Mark Antony had been drifting apart from…
May 44 BCE
Mark Antony had been drifting apart from Caesar, but now capitalizes on the grief of the Roman mob and threatens to unleash them on the Optimates, perhaps with the intent of taking control of Rome himself.
He gradually gains control of the city and the official machinery, and the “liberators” withdraw to the East.
However, Octavian, receiving news of his inheritance, returns in May from his academic and military studies in Apollonia.
To make a successful entry into the echelons of the Roman political hierarchy, Octavian cannot rely on his limited funds.
After a warm welcome by Caesar's soldiers at Brundisium, Octavian demands a portion of the funds that had been allotted by Caesar for the intended war against Parthia.
This amounts to seven hundred million sesterces stored at Brundisium, the staging ground in Italy for military operations in the east.

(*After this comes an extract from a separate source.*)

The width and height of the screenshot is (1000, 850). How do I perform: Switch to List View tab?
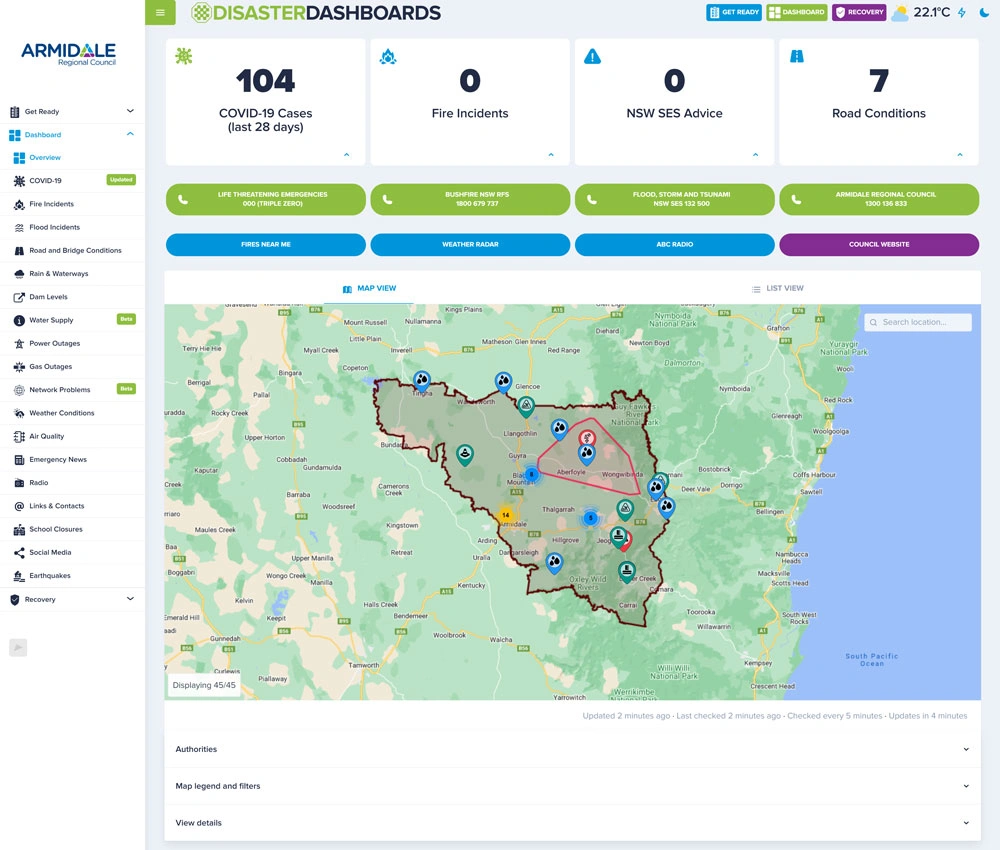(x=777, y=288)
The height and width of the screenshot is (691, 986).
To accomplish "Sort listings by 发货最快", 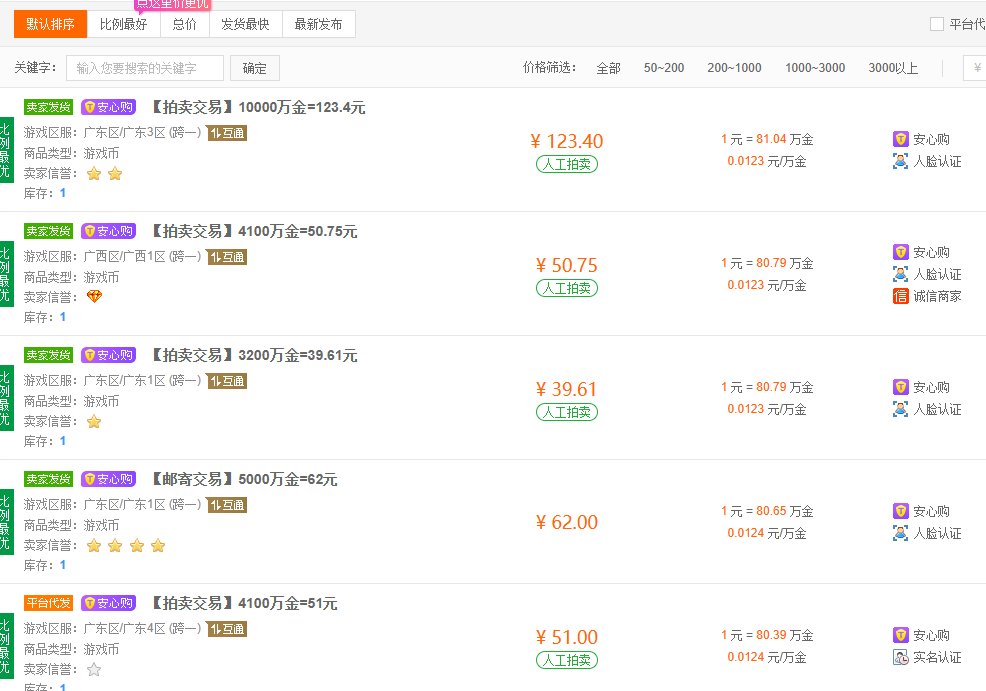I will 245,24.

(A later senatorial investigation into the disappearance of the public funds will make no action against Octavian, since he had subsequently used that money to raise troops against the Senate's arch enemy, Mark Antony.)
Octavian makes another bold move when he appropriates the annual tribute that had been sent from Rome's Near Eastern province to Italy without any official permission to do so.
Octavian begins to bolster his personal forces with Caesar's veteran legionaries and troops designated for the Parthian war, gathering support by emphasizing his status as heir to Caesar.